• **EXERCISE PASSAGE**:
----------------

Changing accounts has become the norm for white supremacists and racists who are barred from Twitter. And the platform has been inconsistent about which racists, white supremacists and far-right figures it allows on the social media network.

People such as racist “alt-right” frontman Richard Spencer, former Ku Klux Klan leader and career racist David Duke, “Unite the Right” organizer Jason Kessler and male supremacist and conspiracy theorist Mike Cernovich all maintain a presence on Twitter.

Twitter only recently bounced Alex Jones and Infowars, known for trolling the families of the school shooting victims in Newtown, Connecticut, from the platform after it concluded the accounts had violated its behavior policies.

Twitter has been a magnet for racists, antisemites, white supremacists and others, an open field where they could spread their message with little or no accountability. Before that, Twitter boss Jack Dorsey stepped in personally to stop Twitter staff members from banning Jones and Spencer from the platform.

The Wall Street Journal reported that Dorsey expressed frustration with other executives and staffers by jumping in at the last minute to make decisions on whether or not controversial figures should be suspended.

It took until November 2017 for Twitter to decertify Spencer, Kessler, English Defence League founder Tommy Robinson and others. Decertification means that the accounts would no longer have the iconic blue check marks next to the name.

During that sweep, Twitter suspended the account of @BakedAlaska, aka 29-year-old Tim Gionet, a white nationalist who had about 200,000 followers.

But Twitter has come under criticism for not doing enough to rid the platform of racists and others of that ilk.

Actor Seth Rogen tweeted in July that he’s exchanged messages with Dorsey about the problem: “I’ve been DMing with @jack about his bizarre need to verify white supremacists on his platform for the last 8 months or so, and after all the exchanges, I’ve reached a conclusion: the dude simply does not seem to give a f---."

Writer and author David Simon, who created the show “The Wire,” also took on Dorsey after receiving a temporary ban earlier this year after a post in which he told Dorsey he should “die of boils.”

----------------

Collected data
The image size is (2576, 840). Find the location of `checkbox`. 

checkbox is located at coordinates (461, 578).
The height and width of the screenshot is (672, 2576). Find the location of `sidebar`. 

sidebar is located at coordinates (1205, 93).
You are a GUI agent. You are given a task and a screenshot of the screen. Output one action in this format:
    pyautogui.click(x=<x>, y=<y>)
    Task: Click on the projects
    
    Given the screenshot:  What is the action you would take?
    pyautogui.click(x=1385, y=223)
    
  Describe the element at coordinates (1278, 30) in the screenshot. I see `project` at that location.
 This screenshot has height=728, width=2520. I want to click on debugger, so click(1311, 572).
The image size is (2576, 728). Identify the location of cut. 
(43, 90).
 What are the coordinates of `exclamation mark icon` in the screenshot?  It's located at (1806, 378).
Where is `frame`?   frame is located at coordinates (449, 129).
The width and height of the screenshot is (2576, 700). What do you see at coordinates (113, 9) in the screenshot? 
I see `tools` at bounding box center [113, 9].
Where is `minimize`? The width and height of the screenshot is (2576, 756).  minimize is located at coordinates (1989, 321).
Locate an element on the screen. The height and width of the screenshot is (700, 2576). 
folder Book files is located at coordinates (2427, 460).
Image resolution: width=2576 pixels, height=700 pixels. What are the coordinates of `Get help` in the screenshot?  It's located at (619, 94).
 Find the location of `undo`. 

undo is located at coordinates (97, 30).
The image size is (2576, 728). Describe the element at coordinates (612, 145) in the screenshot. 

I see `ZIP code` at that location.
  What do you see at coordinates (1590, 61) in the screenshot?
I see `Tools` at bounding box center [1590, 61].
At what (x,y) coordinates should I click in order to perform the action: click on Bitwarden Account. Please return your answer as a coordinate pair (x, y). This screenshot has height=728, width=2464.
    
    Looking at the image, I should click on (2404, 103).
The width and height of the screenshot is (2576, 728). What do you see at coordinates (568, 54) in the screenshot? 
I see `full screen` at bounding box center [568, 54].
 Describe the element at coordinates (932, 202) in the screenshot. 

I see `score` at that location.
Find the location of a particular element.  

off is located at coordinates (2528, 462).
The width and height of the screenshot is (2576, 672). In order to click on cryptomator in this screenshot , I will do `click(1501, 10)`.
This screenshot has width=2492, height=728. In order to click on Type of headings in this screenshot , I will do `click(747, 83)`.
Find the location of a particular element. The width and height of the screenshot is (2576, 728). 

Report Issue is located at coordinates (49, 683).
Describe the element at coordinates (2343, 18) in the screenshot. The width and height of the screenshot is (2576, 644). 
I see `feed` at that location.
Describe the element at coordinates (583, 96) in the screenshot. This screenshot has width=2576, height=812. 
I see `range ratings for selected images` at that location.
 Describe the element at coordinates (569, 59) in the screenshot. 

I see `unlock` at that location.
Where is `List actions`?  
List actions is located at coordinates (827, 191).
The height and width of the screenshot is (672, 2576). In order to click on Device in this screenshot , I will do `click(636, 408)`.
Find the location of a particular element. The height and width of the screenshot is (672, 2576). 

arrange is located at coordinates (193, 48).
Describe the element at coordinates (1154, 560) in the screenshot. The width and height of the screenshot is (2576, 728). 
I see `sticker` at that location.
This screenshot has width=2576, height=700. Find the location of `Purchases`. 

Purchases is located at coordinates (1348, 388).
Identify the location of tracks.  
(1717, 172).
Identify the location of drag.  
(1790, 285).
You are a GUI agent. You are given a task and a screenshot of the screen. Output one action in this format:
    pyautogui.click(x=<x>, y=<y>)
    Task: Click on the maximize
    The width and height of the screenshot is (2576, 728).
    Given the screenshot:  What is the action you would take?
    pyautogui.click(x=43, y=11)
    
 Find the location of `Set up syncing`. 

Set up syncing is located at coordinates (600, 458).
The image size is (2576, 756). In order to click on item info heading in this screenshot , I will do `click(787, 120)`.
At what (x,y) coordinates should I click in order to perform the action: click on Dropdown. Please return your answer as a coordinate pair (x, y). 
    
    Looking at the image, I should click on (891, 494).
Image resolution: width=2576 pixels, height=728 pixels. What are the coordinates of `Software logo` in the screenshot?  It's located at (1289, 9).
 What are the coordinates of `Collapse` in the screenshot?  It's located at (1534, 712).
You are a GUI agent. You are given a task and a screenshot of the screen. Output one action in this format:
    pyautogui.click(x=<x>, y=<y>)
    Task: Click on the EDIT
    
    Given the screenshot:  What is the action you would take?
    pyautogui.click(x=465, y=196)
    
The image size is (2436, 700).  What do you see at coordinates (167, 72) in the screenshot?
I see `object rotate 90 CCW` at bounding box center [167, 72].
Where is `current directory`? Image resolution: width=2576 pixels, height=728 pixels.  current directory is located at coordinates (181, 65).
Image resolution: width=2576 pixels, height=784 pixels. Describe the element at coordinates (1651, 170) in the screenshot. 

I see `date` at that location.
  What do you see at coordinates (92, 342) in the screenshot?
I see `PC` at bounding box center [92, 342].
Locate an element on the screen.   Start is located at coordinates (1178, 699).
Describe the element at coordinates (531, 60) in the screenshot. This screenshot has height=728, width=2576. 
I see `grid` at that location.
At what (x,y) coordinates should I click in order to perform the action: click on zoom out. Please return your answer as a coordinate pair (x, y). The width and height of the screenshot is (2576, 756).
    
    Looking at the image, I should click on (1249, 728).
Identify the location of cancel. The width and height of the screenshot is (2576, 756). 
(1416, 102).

----------------

• **WHAT NEEDS TO BE DONE**: Condense the paragraph of the Twitter article above that begins "It took until November 2017" into a single sentence, keeping its main facts.

• **WRITTEN RESPONSE**: In November 2017, Twitter decertified Spencer, Kessler, English Defence League founder Tommy Robinson and others, removing the blue check marks next to their account names.